## EXTRACT PROVIDED
>> Begin

Just something that came up in a chat room with Valles and a couple of involuntary WW participants.

It's another naval sim idea.  Think David Drake's "Surface Action", but as nations rather than mercenary fleets.

Setting:

-It isn't Earth.  It's another planet, settled by humans.  It might be a different Venus or Mars, or Alpha Centauri A-3, or an Earth in an alternate universe where its poles are different.

-Whatever the planet is, it's mostly water.

-And the land is...problematic, because the biosphere is a lethal jungle.  Everything wants to eat everything else.

-So most people live in underwater cities, or in fortified "domes" on "sanitized" land, mostly smaller islands.

-Tech has regressed to ~1930s-1940s era.  Not enough people, and too much difficulty with basic colonization, to support anything more advanced.

Nations:

-Entirely fictional, based on whatever ethnic/philosophical/political concept a player wanted his to be.

-They're initially individual city-states.  In time, they grow to become multi-city states through conquest or union or colonization.

Focus

-Nation creation:  Its personality.

-Nation building:  Conquering neighbours, settling land.

-Naval Warfare:  The primary form of power projection.  Wars are likely limited and not to the death, because if one's ship gets sunk, the crew probably gets eaten by carnivorous fish before the escort arrives.  Even if the admiral is prepared to risk it, the crew probably won't be.

-Land Warfare:  Limited; given how lethal the biosphere is, cracking a city is virtually a death sentence for its inhabitants, because then they can be eaten.  Traditional seige rules might be typical.  Most land units will rather be used to sanitize the land of the lethal plants and animals residing on it; these could be primarily armored units, as grunts will not have a good and long career.

Rules

-The focus is on money and access to a few commodities - probably food and steel-making, maybe others.  Fuel not an issue - probably bio-diesel, refined everywhere.

-No BP.  Just cash.  You're playing your government, not your private sector.

-Seaborne trade important, obviously.  Will need access to stuff you don't control yourself.

-Very limited infrastructure considerations.  Big cities can build/service big ships, small ones can build/service small ones.  Ship construction consists of designing the ship, paying for it, and taking reciept when it's finished - so much less sim report work.

-Tech progressions limited, and more tied to general ability to use historically known ideas rather than develop new ones..  Nukes outlawed or handwaved ("old world with limited U308).  A limited range of general techs to consider, rather than many specific incremental ones.

Valles - what am I forgetting?

Folks - whatcha think?

The Rock Doctor

...And to be clear, I'm not trying to muscle in on N4 turf or anything.  It's a discussion topic.  If folks wanted to take it somewhere, peachy.

Valles

I think you've covered it fairly well. I suspect that atomic weapons might be possible, but simply not considered that desirable - producing a compact weapon with 1930s tech would be... nontrivial, even if all of the theoretical knowledge needed had survived as probably wouldn't. More massive devices would only be worth the sheer hassle of deploying for strategic strikes or fleet-killing operations - and nuking and poisoning cleared land would probably be a last-resort option even if it weren't outright taboo.

>> End

## GIVEN TASK 1
Output the stretch of the naval sim post from "-Whatever the planet" through "anything more advanced.", copied word for word.

## EXTRACTED MATERIAL
>> Begin

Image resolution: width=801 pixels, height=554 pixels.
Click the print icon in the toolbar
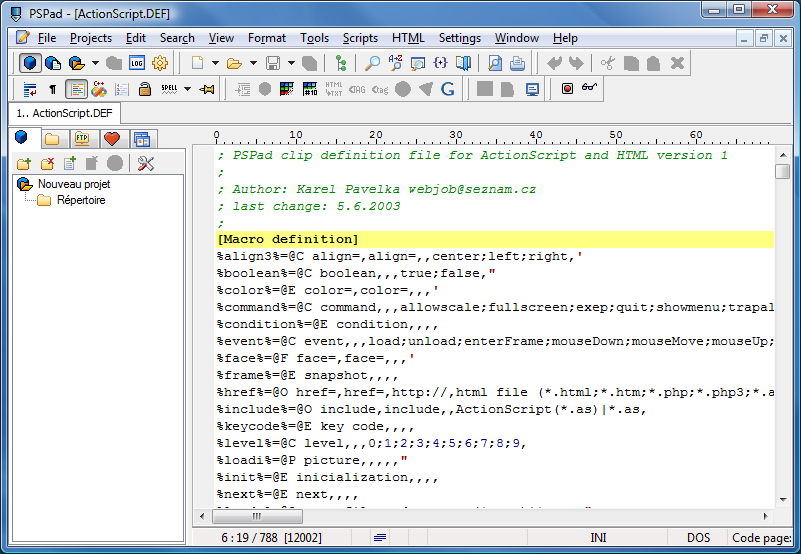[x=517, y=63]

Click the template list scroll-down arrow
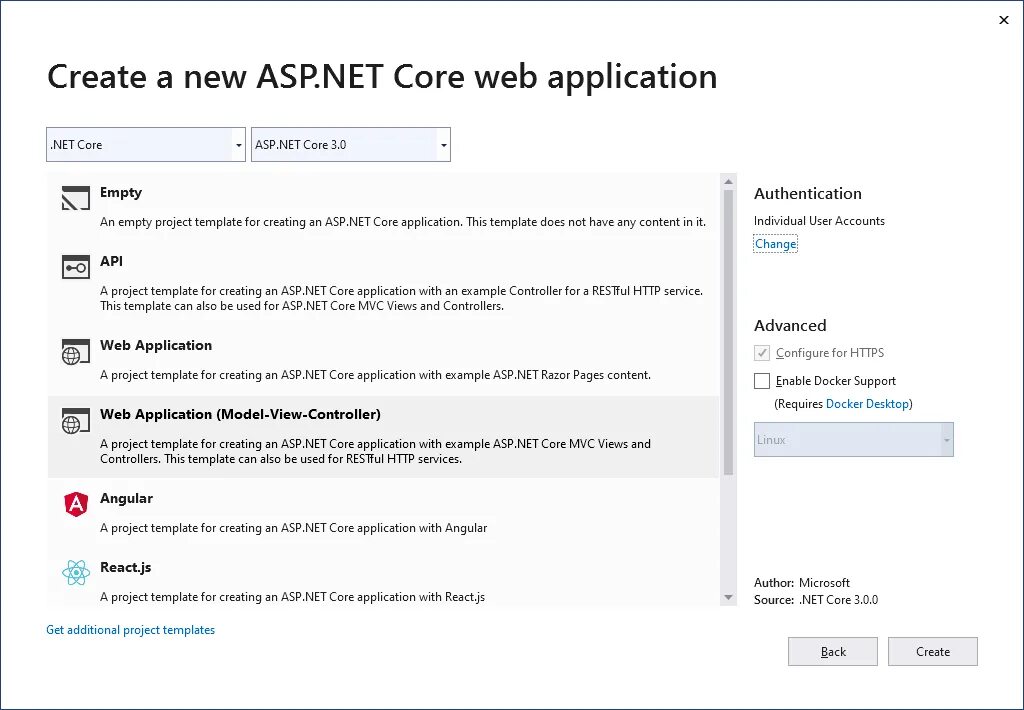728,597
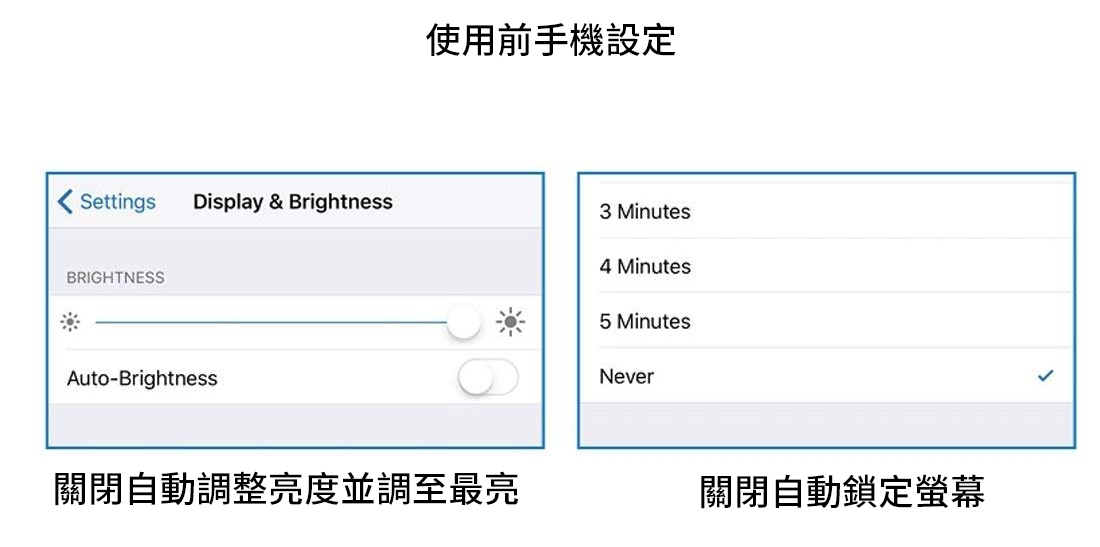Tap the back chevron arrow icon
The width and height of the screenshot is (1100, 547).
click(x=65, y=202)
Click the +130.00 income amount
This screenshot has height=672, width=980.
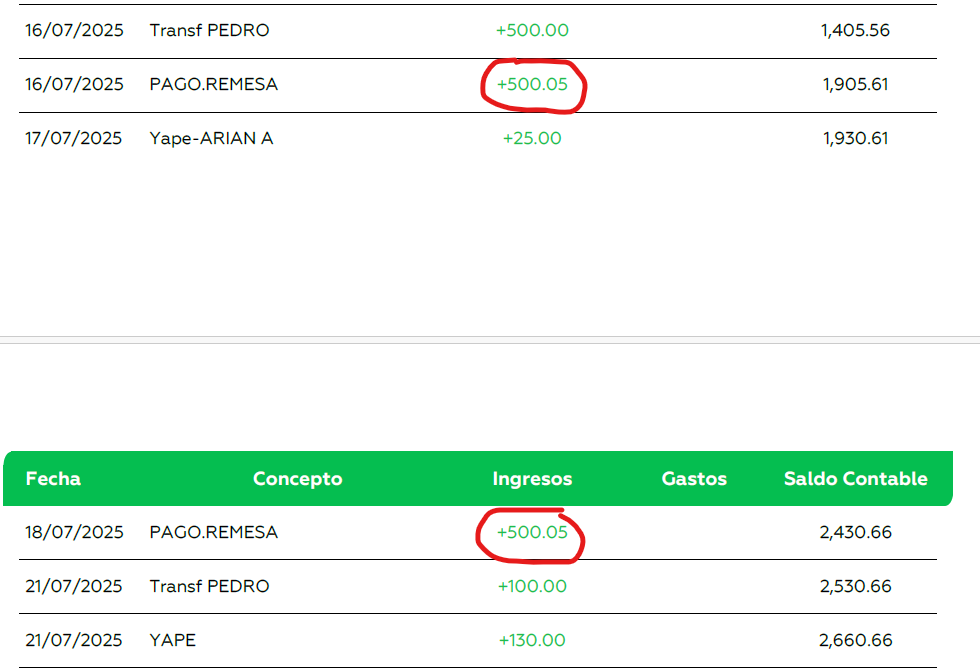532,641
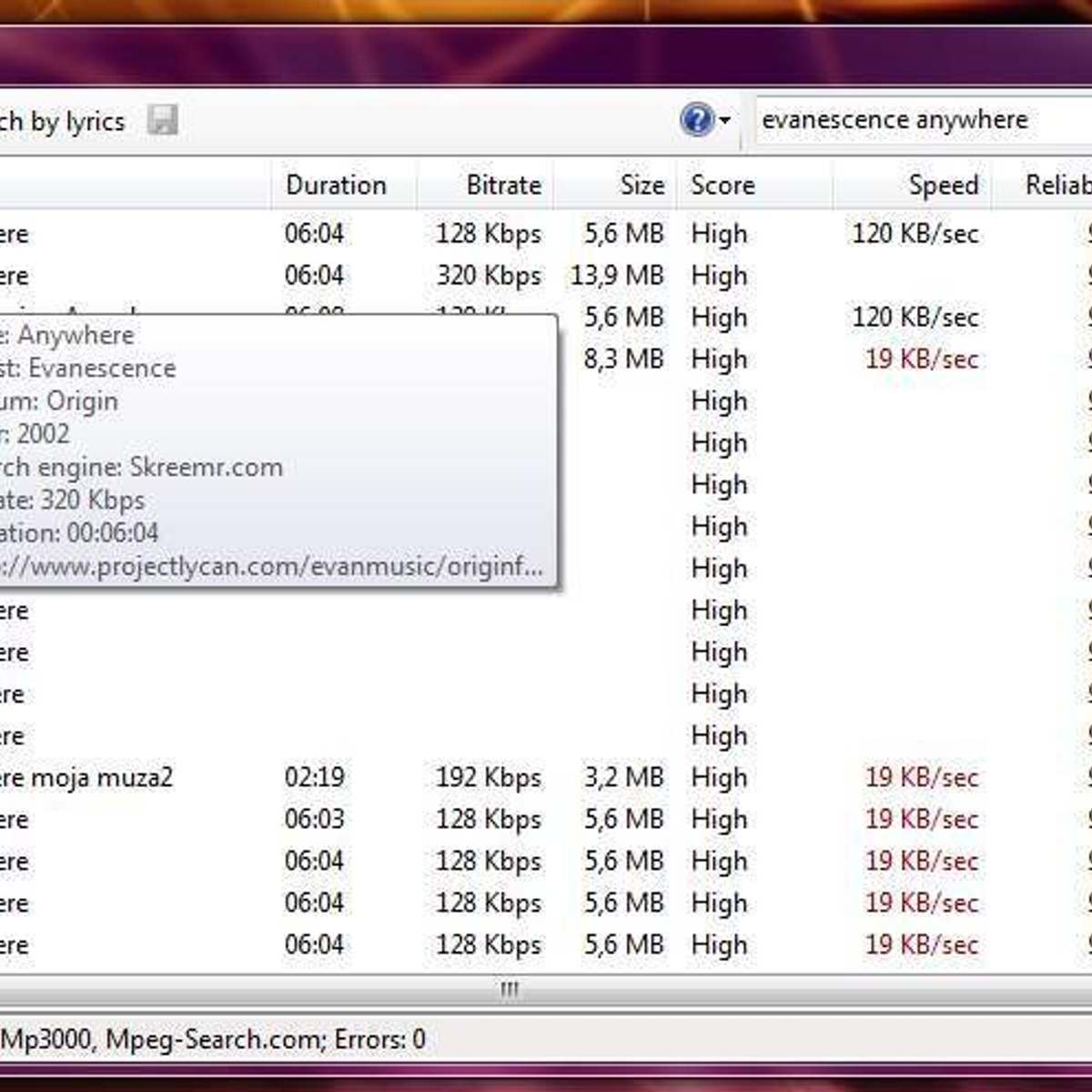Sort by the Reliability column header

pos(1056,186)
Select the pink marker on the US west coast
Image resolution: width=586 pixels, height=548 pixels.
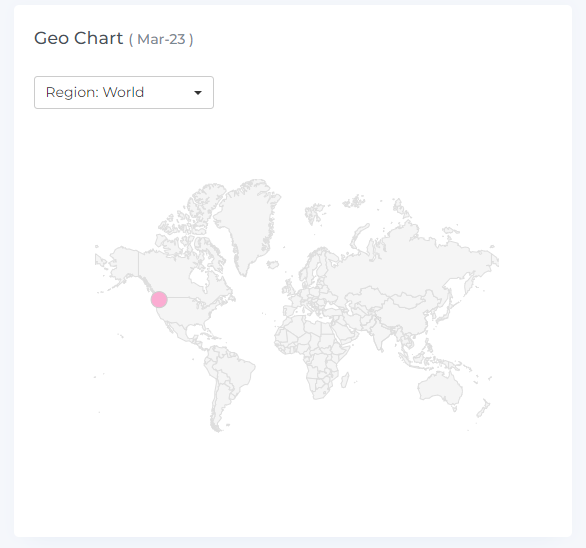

>> End

## GIVEN TASK 2
Return the lines of the listing from the line that contains "Click the template list scroll-down arrow" through the line that contains "pos(1056,186)", with both end lines included and reproduced verbatim. Leave the pictures out of your answer.

## RESPONSE 1
-Whatever the planet is, it's mostly water.

-And the land is...problematic, because the biosphere is a lethal jungle.  Everything wants to eat everything else.

-So most people live in underwater cities, or in fortified "domes" on "sanitized" land, mostly smaller islands.

-Tech has regressed to ~1930s-1940s era.  Not enough people, and too much difficulty with basic colonization, to support anything more advanced.

## RESPONSE 2
Click the template list scroll-down arrow
728,597
Tap the back chevron arrow icon
The width and height of the screenshot is (1100, 547).
click(x=65, y=202)
Click the +130.00 income amount
This screenshot has height=672, width=980.
532,641
Sort by the Reliability column header

pos(1056,186)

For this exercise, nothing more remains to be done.